You want a healthy, filling way to start your day—one that’s not loaded with carbs or sugar, but also less sad than a granola bar and a cup of coffee. Enter this 30-minute breakfast hash, which checks all the right boxes. It’s colorful, nutritious, satisfying and—most importantly—easy to make.

We used a combination of sweet potatoes, kale and bell pepper here, but it should go without saying that you can swap vegetables in and out based on your own tastes. Any hearty green could replace the kale, and the spices are totally interchangeable. (We wouldn’t complain if someone added a little cheese, either.)

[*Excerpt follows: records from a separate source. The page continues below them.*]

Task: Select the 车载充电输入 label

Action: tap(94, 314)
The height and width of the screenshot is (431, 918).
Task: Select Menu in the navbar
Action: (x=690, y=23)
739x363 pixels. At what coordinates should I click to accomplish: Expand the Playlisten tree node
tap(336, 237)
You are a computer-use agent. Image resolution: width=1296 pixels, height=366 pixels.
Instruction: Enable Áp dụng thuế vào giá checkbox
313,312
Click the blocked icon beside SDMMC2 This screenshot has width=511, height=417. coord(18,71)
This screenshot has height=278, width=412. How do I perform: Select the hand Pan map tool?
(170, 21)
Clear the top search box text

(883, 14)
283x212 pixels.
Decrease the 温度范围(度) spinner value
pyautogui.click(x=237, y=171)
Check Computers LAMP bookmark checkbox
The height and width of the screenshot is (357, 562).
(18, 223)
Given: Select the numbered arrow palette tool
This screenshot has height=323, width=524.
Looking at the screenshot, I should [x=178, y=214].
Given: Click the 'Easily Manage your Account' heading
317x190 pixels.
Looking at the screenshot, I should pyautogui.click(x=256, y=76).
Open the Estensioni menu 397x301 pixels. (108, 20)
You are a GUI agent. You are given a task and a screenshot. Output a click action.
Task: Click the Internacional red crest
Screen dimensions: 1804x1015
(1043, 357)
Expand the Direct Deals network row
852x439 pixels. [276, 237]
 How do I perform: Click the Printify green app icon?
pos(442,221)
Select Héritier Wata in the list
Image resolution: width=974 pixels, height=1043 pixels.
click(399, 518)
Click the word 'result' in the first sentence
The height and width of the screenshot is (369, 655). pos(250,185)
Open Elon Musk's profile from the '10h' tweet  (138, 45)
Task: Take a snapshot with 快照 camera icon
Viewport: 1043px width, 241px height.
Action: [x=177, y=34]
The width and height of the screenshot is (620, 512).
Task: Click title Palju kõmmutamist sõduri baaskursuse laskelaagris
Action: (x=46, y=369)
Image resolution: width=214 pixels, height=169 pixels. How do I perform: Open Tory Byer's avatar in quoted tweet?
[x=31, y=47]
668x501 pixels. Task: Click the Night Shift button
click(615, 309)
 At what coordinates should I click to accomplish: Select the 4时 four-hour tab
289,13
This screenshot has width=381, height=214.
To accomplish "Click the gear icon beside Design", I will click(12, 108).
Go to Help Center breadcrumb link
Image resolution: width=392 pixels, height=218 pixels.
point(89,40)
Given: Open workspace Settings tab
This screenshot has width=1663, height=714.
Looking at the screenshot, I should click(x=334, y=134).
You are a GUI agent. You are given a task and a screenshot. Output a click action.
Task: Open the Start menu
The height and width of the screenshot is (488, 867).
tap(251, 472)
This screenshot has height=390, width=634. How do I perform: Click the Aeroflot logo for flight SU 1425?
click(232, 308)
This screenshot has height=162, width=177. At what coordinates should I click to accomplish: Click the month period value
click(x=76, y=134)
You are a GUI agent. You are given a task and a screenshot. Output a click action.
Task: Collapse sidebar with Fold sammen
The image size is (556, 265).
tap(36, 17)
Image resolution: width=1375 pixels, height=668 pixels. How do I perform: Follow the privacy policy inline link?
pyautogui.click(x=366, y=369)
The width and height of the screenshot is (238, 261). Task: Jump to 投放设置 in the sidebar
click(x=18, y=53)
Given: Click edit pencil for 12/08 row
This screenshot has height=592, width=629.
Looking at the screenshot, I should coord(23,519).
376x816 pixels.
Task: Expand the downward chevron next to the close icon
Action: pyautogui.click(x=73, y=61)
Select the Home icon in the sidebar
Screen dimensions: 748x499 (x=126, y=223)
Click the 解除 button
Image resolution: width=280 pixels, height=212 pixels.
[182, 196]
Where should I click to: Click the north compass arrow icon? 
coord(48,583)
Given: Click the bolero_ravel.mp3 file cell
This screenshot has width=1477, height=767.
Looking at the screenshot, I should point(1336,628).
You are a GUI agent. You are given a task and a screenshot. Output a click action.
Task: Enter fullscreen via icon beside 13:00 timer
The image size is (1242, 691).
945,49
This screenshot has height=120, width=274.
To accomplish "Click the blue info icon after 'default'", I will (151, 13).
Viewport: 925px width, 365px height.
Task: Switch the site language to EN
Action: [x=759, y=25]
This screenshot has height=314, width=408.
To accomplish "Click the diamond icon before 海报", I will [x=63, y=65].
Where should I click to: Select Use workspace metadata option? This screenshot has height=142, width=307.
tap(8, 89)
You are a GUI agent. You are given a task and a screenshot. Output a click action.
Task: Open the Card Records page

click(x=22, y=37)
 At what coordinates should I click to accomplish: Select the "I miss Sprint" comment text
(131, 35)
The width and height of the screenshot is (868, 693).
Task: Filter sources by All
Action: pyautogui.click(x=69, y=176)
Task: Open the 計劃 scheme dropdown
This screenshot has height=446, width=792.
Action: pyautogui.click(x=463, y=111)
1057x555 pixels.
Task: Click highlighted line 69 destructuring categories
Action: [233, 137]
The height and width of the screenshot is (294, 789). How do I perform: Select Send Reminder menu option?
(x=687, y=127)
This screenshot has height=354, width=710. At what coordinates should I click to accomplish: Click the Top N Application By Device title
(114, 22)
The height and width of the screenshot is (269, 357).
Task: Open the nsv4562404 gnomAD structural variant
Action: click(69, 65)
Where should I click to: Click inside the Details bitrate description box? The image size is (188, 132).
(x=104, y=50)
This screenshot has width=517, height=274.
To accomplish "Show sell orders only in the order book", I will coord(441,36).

Extra-virgin olive oil, as needed

Kosher salt and freshly ground black pepper

1 small onion, chopped

1 bell pepper, chopped

1 medium sweet potato, peeled and cut into ½-inch cubes

1 teaspoon cumin

1 teaspoon chili powder

½ bunch Lacinato kale, stemmed and torn into bite-size pieces

3 to 4 large eggs

Sliced scallions, to garnish


1. Heat about 2 tablespoons olive oil in a medium skillet over medium heat. Add the onion, bell pepper and sweet potato and season with salt and pepper. Cook until the onion is translucent and the pepper and sweet potato are almost tender, 8 to 10 minutes.

2. Add the cumin and chile powder and stir to combine. Stir in the kale and lower the heat to medium-low. Cook, stirring occasionally, until the kale is soft, about 5 minutes. (You can cover the skillet to help the kale wilt faster.)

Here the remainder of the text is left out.